* **WORK ORDER**
The required output is the lines below from the line containing "Given: Choose strings" to the line containing "The width and height of the screenshot is (1520, 608).", inclusive, retyped exactly. No other lines belong in it.

*** Opening of INPUT RECORDS ***

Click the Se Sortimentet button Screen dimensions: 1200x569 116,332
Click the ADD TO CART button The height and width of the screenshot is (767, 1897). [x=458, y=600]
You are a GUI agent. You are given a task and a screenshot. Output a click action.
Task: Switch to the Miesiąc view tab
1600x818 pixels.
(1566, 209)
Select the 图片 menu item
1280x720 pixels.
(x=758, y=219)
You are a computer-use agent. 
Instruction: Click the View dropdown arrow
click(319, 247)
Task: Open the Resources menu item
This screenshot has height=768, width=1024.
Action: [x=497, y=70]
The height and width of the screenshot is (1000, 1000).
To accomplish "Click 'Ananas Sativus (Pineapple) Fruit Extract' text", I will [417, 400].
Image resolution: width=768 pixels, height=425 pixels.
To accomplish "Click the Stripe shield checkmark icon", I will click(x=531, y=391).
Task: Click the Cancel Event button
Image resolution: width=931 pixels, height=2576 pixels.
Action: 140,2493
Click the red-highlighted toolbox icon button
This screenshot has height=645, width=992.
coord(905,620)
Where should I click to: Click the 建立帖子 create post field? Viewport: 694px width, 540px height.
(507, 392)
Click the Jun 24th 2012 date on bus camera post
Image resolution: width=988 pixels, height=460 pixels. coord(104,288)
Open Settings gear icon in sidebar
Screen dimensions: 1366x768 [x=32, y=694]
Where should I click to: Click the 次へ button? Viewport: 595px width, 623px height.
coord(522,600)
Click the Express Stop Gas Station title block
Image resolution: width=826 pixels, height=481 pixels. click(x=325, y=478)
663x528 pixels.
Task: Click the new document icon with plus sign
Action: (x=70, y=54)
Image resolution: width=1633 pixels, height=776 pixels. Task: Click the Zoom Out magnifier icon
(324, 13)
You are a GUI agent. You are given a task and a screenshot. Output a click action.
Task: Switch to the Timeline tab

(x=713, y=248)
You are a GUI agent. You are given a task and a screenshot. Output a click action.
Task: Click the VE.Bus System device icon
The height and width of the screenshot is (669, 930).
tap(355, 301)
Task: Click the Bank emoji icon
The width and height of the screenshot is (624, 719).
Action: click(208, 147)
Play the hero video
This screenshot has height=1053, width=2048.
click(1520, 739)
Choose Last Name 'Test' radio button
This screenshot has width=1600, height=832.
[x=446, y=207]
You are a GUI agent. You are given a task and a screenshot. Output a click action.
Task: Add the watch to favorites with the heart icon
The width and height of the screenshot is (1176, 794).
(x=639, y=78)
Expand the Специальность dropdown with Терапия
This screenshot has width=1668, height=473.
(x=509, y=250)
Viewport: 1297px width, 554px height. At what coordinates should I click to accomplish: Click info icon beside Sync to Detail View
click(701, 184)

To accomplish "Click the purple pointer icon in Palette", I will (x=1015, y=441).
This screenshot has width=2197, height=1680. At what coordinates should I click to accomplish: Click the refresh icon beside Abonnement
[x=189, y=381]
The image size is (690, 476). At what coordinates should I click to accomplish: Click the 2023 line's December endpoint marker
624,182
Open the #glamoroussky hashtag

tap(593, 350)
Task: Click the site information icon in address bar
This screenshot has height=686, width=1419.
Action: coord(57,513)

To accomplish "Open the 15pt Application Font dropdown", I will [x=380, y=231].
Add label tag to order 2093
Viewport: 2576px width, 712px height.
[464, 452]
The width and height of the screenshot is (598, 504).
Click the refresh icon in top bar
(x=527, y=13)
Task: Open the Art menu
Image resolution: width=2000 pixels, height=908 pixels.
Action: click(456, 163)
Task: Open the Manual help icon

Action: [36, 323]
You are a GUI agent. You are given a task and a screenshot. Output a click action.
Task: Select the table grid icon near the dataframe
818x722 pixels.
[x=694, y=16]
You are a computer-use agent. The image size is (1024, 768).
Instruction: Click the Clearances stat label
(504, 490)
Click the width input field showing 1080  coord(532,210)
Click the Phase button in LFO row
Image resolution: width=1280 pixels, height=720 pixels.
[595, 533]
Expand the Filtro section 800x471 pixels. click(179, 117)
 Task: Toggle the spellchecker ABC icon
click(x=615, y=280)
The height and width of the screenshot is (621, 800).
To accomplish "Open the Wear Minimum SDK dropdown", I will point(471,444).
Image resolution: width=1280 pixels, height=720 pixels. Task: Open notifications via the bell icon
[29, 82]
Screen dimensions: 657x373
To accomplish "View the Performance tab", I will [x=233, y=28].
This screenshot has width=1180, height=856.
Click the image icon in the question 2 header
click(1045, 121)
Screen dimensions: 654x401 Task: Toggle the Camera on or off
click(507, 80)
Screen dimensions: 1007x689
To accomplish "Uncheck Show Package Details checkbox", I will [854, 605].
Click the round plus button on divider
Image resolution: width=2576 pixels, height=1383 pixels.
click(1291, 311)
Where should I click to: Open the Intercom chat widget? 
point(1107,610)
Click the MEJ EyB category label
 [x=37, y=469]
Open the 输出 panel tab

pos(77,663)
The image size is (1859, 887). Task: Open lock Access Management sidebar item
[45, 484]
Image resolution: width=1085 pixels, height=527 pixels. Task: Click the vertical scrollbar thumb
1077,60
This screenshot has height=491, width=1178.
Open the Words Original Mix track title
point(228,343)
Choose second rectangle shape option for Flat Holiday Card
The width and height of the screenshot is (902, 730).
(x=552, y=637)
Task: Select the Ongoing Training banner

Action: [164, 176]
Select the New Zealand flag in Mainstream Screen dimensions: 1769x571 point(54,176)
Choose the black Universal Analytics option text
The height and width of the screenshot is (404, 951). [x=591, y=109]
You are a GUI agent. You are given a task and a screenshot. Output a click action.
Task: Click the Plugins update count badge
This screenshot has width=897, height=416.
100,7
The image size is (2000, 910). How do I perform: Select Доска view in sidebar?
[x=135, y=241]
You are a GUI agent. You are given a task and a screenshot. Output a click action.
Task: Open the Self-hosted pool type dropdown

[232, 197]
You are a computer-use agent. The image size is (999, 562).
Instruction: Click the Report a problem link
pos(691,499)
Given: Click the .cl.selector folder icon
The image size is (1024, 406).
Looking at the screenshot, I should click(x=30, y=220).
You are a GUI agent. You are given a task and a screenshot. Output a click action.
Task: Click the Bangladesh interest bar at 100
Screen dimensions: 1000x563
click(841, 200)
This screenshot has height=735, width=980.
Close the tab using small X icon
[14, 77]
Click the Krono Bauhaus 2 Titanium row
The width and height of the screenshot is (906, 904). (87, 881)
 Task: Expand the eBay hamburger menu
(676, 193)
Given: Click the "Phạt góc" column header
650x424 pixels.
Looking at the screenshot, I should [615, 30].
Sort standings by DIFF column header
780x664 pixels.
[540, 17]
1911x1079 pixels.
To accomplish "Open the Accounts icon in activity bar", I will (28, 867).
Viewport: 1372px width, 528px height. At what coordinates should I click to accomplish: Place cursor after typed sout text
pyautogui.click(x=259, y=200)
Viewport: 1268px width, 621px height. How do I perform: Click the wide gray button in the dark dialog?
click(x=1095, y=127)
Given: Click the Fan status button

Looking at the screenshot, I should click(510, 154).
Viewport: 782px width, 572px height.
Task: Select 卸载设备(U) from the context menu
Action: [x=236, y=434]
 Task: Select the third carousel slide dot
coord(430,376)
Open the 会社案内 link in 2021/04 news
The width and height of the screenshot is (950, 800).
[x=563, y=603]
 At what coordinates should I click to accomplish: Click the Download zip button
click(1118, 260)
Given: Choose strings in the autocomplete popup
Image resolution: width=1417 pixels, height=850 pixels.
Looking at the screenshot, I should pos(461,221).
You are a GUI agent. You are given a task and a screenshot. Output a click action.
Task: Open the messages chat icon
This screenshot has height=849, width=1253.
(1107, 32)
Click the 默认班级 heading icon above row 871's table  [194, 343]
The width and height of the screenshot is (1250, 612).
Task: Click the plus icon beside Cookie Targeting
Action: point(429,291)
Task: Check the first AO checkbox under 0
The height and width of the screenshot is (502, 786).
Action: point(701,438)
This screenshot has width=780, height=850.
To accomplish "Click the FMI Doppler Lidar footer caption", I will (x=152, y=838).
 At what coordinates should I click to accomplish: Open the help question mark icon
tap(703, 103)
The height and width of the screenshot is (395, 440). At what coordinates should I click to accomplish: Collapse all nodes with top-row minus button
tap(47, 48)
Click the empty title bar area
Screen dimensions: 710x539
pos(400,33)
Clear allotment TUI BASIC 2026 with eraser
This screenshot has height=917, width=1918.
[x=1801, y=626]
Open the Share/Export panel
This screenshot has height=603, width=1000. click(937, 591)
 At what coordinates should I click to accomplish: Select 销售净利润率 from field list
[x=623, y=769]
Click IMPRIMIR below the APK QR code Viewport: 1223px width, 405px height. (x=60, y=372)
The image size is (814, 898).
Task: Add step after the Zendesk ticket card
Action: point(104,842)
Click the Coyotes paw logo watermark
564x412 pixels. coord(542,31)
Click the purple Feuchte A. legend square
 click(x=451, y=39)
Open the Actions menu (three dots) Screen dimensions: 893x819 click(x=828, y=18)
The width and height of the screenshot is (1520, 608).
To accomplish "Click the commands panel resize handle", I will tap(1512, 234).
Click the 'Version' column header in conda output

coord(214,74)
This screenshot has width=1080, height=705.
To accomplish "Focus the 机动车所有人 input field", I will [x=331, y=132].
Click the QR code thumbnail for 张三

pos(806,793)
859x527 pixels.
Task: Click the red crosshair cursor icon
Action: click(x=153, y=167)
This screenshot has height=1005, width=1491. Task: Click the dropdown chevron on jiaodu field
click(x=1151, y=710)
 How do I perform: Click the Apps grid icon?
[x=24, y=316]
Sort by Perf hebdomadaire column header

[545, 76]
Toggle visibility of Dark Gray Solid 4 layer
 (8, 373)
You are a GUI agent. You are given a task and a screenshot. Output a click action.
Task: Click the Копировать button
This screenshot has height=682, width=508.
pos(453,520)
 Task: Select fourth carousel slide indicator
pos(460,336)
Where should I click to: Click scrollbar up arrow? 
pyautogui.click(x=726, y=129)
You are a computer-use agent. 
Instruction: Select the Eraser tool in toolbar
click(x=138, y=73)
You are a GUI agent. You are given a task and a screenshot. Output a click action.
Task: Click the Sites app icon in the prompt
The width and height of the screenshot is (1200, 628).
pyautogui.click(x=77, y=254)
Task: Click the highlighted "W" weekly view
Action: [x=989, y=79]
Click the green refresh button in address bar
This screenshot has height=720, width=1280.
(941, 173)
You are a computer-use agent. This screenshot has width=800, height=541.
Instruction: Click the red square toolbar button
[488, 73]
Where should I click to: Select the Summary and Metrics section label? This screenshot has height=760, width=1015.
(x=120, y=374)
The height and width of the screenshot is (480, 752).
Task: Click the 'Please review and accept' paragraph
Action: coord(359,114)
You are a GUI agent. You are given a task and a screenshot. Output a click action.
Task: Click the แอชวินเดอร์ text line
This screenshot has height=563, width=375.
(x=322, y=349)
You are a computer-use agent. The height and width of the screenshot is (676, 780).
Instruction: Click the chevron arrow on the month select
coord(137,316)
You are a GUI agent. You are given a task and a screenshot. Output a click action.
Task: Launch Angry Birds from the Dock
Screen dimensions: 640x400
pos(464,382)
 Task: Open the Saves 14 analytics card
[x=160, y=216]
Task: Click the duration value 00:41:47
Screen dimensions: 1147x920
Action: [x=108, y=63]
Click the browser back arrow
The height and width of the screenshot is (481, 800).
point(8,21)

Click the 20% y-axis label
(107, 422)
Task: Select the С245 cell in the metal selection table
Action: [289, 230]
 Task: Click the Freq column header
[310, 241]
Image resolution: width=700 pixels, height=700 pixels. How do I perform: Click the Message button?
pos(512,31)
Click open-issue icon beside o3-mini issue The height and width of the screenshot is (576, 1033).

*** Close of INPUT RECORDS ***

* **TASK OUTPUT**
Given: Choose strings in the autocomplete popup
Image resolution: width=1417 pixels, height=850 pixels.
Looking at the screenshot, I should pos(461,221).
You are a GUI agent. You are given a task and a screenshot. Output a click action.
Task: Open the messages chat icon
This screenshot has height=849, width=1253.
(1107, 32)
Click the 默认班级 heading icon above row 871's table  [194, 343]
The width and height of the screenshot is (1250, 612).
Task: Click the plus icon beside Cookie Targeting
Action: point(429,291)
Task: Check the first AO checkbox under 0
The height and width of the screenshot is (502, 786).
Action: point(701,438)
This screenshot has width=780, height=850.
To accomplish "Click the FMI Doppler Lidar footer caption", I will (x=152, y=838).
 At what coordinates should I click to accomplish: Open the help question mark icon
tap(703, 103)
The height and width of the screenshot is (395, 440). At what coordinates should I click to accomplish: Collapse all nodes with top-row minus button
tap(47, 48)
Click the empty title bar area
Screen dimensions: 710x539
pos(400,33)
Clear allotment TUI BASIC 2026 with eraser
This screenshot has height=917, width=1918.
[x=1801, y=626]
Open the Share/Export panel
This screenshot has height=603, width=1000. click(937, 591)
 At what coordinates should I click to accomplish: Select 销售净利润率 from field list
[x=623, y=769]
Click IMPRIMIR below the APK QR code Viewport: 1223px width, 405px height. (x=60, y=372)
The image size is (814, 898).
Task: Add step after the Zendesk ticket card
Action: point(104,842)
Click the Coyotes paw logo watermark
564x412 pixels. coord(542,31)
Click the purple Feuchte A. legend square
 click(x=451, y=39)
Open the Actions menu (three dots) Screen dimensions: 893x819 click(x=828, y=18)
The width and height of the screenshot is (1520, 608).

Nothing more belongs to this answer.